--- START ---

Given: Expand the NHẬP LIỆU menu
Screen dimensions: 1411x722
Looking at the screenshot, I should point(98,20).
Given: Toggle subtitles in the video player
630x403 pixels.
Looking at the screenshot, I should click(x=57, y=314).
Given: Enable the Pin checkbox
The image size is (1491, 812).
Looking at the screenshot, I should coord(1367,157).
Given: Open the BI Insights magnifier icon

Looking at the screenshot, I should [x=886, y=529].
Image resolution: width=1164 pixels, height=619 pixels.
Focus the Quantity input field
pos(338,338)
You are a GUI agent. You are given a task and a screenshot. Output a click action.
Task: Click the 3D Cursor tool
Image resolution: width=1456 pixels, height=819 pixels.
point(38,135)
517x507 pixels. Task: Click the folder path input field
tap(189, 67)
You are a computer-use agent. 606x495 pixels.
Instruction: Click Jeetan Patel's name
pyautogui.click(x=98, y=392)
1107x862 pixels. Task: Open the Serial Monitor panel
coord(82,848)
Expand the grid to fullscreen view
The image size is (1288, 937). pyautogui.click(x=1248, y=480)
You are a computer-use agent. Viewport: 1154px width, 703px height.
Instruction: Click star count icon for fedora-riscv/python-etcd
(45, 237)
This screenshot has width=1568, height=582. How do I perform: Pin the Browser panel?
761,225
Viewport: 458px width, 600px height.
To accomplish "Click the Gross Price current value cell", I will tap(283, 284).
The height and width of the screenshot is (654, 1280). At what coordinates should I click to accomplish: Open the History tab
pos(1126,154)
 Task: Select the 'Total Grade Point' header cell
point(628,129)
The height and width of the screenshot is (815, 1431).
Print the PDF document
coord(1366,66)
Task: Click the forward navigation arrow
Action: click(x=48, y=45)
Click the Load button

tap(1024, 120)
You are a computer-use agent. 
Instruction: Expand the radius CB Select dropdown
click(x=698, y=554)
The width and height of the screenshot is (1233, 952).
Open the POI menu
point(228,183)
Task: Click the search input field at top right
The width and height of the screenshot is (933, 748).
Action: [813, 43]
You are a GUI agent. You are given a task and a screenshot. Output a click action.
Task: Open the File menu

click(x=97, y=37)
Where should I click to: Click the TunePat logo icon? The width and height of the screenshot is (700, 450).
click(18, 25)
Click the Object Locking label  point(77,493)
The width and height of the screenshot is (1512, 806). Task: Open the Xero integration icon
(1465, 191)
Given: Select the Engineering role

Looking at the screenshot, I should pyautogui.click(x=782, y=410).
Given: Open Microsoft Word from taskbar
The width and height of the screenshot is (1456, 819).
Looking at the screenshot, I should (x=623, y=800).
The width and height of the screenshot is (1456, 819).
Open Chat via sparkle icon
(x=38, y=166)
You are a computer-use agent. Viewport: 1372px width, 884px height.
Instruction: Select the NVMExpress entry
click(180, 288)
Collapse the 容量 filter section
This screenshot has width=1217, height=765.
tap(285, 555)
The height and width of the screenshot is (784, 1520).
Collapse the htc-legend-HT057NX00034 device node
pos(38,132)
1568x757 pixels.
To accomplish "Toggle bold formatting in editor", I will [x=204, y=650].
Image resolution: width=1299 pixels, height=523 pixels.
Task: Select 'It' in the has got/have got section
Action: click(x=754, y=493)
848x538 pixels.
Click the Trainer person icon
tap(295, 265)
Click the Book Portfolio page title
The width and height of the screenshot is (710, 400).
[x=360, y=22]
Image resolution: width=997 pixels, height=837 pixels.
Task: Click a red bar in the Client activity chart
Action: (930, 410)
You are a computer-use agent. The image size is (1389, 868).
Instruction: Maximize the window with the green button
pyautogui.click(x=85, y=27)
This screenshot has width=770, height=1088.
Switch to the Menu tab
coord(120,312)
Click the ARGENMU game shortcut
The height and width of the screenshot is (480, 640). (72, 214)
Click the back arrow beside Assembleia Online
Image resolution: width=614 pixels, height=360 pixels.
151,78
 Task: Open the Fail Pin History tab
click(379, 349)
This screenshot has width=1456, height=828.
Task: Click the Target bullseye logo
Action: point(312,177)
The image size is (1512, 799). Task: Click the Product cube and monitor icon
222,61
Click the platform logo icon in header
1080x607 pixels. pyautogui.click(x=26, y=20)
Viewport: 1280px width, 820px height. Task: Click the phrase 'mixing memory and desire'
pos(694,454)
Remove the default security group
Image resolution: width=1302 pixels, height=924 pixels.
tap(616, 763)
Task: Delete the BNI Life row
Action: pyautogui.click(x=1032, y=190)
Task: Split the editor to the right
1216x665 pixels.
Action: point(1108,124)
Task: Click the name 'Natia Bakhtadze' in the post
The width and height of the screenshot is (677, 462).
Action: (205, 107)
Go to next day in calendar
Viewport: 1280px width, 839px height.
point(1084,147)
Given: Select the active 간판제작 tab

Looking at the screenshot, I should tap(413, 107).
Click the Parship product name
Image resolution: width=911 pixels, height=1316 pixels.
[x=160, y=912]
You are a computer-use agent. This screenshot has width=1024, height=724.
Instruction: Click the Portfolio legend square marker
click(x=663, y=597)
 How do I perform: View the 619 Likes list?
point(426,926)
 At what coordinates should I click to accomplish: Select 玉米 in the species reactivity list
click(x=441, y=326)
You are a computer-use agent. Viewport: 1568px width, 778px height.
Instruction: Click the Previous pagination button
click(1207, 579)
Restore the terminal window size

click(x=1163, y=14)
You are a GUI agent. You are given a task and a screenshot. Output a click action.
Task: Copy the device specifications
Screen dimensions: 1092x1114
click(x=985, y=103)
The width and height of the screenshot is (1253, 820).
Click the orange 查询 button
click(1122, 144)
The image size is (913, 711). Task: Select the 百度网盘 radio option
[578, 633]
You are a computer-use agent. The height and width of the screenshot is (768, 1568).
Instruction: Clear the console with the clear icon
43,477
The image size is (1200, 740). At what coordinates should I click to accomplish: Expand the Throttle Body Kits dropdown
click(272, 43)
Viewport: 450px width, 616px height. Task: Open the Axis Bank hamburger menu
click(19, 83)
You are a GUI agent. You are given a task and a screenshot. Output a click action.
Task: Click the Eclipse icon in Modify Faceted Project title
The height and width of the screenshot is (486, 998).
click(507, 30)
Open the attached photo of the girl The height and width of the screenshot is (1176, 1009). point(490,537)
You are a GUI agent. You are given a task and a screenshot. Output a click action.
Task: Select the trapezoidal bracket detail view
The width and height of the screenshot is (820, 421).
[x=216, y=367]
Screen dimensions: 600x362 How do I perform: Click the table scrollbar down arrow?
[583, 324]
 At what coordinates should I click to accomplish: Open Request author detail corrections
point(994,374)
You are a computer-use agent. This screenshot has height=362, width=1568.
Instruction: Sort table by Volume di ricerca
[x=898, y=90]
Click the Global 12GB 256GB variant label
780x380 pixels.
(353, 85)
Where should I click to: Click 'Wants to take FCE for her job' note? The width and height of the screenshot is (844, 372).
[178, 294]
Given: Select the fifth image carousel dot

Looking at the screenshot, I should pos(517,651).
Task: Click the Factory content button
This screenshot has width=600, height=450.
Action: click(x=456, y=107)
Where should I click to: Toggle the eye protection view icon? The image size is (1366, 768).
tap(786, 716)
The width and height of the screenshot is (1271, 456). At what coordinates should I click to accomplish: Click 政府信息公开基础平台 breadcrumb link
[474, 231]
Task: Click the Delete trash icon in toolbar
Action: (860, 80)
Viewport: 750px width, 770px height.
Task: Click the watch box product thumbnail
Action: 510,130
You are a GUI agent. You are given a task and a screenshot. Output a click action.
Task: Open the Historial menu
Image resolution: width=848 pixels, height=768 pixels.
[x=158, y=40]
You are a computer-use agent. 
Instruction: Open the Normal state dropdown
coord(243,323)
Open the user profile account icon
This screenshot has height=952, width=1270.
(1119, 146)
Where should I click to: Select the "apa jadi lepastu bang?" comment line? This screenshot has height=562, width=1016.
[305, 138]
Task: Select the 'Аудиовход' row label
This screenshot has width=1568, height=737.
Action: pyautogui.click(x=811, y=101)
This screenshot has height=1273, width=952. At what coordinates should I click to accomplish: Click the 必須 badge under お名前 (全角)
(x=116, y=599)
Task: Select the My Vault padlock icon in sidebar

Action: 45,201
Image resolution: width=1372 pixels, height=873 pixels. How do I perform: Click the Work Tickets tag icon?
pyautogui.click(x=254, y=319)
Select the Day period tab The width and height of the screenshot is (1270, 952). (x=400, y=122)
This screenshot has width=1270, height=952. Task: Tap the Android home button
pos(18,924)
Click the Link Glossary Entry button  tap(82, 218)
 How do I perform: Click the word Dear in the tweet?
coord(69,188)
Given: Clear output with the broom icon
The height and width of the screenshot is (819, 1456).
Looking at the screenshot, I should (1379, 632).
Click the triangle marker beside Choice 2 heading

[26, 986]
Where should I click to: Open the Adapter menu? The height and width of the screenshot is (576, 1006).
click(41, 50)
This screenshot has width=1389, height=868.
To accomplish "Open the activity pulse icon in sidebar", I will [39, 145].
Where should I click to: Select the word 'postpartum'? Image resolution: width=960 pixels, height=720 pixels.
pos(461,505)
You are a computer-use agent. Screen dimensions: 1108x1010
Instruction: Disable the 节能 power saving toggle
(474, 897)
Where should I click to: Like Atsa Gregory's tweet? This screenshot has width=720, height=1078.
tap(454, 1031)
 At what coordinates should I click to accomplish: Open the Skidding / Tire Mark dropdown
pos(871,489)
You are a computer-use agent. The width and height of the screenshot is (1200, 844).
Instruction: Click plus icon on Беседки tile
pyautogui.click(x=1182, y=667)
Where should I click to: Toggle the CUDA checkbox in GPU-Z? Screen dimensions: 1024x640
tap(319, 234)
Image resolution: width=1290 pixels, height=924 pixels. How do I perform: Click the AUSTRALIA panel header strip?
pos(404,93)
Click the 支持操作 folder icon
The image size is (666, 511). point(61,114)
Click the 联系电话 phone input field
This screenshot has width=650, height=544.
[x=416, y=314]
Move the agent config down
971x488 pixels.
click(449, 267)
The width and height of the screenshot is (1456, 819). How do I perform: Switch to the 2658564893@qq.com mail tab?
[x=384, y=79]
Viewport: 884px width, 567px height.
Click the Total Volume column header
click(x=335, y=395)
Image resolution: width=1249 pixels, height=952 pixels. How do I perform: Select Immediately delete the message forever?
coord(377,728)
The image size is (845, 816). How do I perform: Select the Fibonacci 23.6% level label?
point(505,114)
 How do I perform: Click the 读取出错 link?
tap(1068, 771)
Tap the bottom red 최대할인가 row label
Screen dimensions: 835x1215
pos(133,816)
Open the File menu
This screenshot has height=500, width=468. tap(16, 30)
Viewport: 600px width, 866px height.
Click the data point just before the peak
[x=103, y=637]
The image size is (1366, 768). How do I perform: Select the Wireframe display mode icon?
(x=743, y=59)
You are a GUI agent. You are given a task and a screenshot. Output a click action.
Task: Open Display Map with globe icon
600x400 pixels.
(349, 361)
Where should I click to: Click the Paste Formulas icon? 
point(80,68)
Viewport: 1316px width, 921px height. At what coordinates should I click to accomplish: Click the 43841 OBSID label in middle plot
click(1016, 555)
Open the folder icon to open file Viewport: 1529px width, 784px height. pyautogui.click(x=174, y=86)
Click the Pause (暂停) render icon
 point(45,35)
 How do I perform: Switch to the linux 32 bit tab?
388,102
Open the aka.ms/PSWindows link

--- END ---

_Task details_.
Write out, unchanged, the lines of the data above from the line containing "Click the 支持操作 folder icon" through the line containing "point(505,114)", including both of those lines.

_Answer to the task_.
Click the 支持操作 folder icon
The image size is (666, 511). point(61,114)
Click the 联系电话 phone input field
This screenshot has width=650, height=544.
[x=416, y=314]
Move the agent config down
971x488 pixels.
click(449, 267)
The width and height of the screenshot is (1456, 819). How do I perform: Switch to the 2658564893@qq.com mail tab?
[x=384, y=79]
Viewport: 884px width, 567px height.
Click the Total Volume column header
click(x=335, y=395)
Image resolution: width=1249 pixels, height=952 pixels. How do I perform: Select Immediately delete the message forever?
coord(377,728)
The image size is (845, 816). How do I perform: Select the Fibonacci 23.6% level label?
point(505,114)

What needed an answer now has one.